While some Japanese may smell nostalgia in the forests made by their disturbances, this is not, of course, the only feeling that people bring to such wild places. Consider the smell of matsutake again. It is time to tell you that most people of European origin can’t stand the smell. A Norwegian gave the Eurasian species its first scientific name,
Tricholoma nauseosum
, the nauseating Trich. (In recent years, taxonomists made an exception to usual rules of precedence to rename the mushroom, acknowledging Japanese tastes, as
Tricholoma matsutake
.) Americans of European descent tend to be equally unimpressed by the smell of the Pacific Northwest’s
Tricholoma magnivelare
. “Mold,” “turpentine,” “mud,” white pickers said, when I asked them to characterize the smell. More than one moved our conversation to the foul smell of rotting fungi. Some were familiar with California mycologist David Arora’s characterization of the smell as “a provocative compromise between ‘red hots’ and dirty socks.”
9
Not exactly something you would want to eat. When Oregon’s white pickers prepare the mushroom as food, they pickle it or smoke it. The processing masks the smell, making the mushroom anonymous.

It is not surprising, perhaps, that U.S. scientists have studied the smell of matsutake to see what it repels (slugs), but Japanese scientists have studied the smell to consider what it attracts (some flying insects).
10
Is it the “same” smell if people bring such different sensibilities to the encounter? Does that problem stretch to slugs and gnats as well as people? What if noses—as in my experience—change? What if the mushroom too can change through its encounters?

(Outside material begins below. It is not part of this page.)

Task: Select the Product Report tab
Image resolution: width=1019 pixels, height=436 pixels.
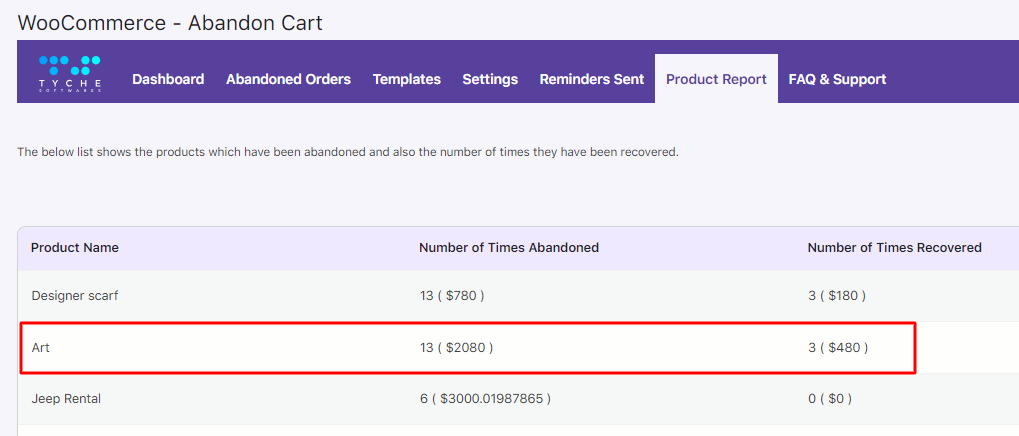Action: pyautogui.click(x=716, y=79)
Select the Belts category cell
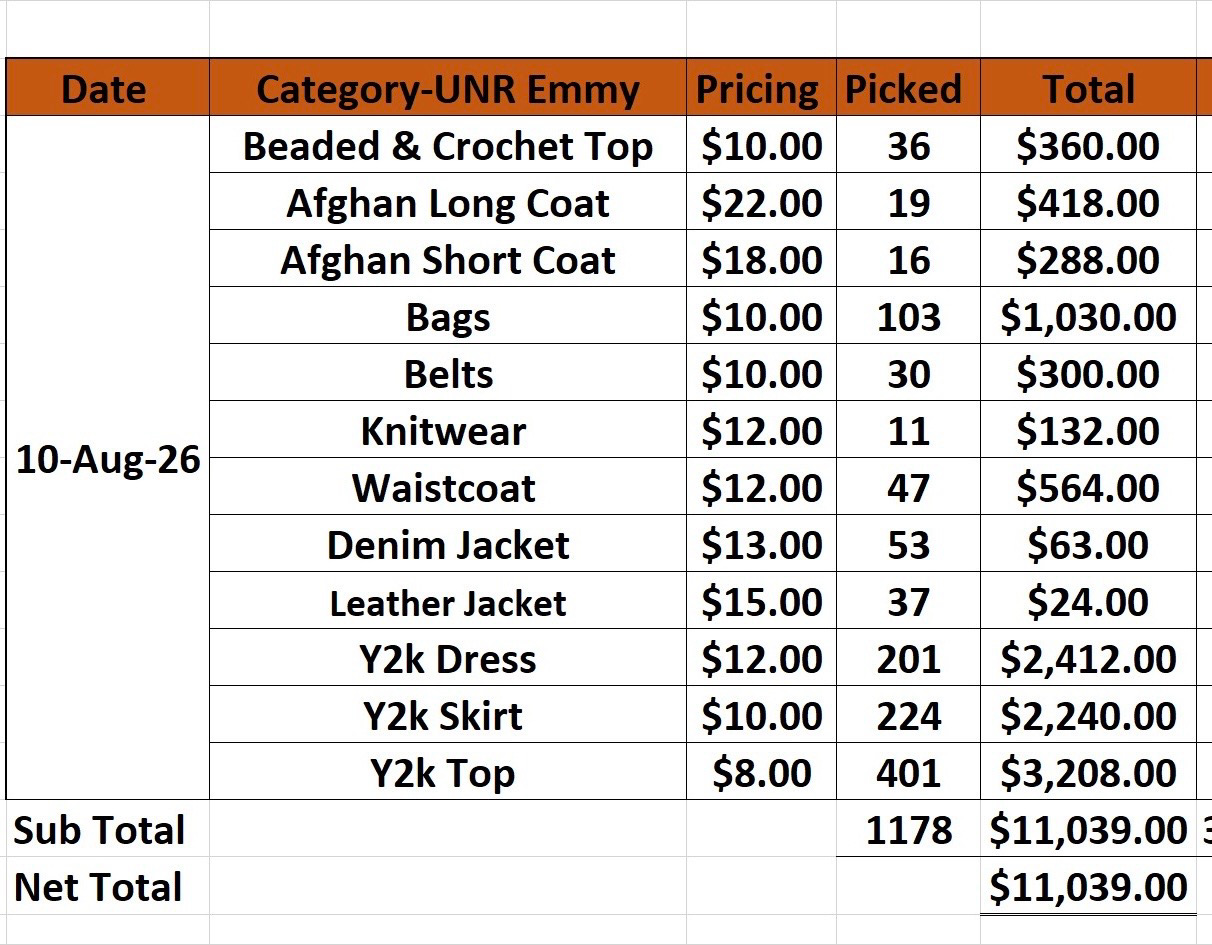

Matsutake in Oregon associate with many host trees. Oregon pickers can distinguish the host tree with which a particular matsutake has grown—partly from the size and shape, but partly from the smell. The subject came up one day when I examined some truly bad-smelling matsutake being offered for sale. The picker explained that he found these mushrooms under white fir, an unusual host tree for matsutake. Loggers, he said, call white fir “piss fir” because of the bad smell the wood emits when you cut it. The mushrooms smelled as bad as a wounded fir.
To me, they did not smell like matsutake at all. But wasn’t this smell some piss fir-matsutake combination, made in the encounter?

There is an intriguing nature-culture knot in such indeterminacies. Different ways of smelling and different qualities of smell are wrapped up together. It seems impossible to describe the smell of matsutake without telling all the cultural-and-natural histories condensed together in it. Any attempt at definitive untangling—perhaps like artificial matsutake scent—is likely to lose the point: the indeterminate experience of encounter, with its tiger’s leap into history. What else is smell?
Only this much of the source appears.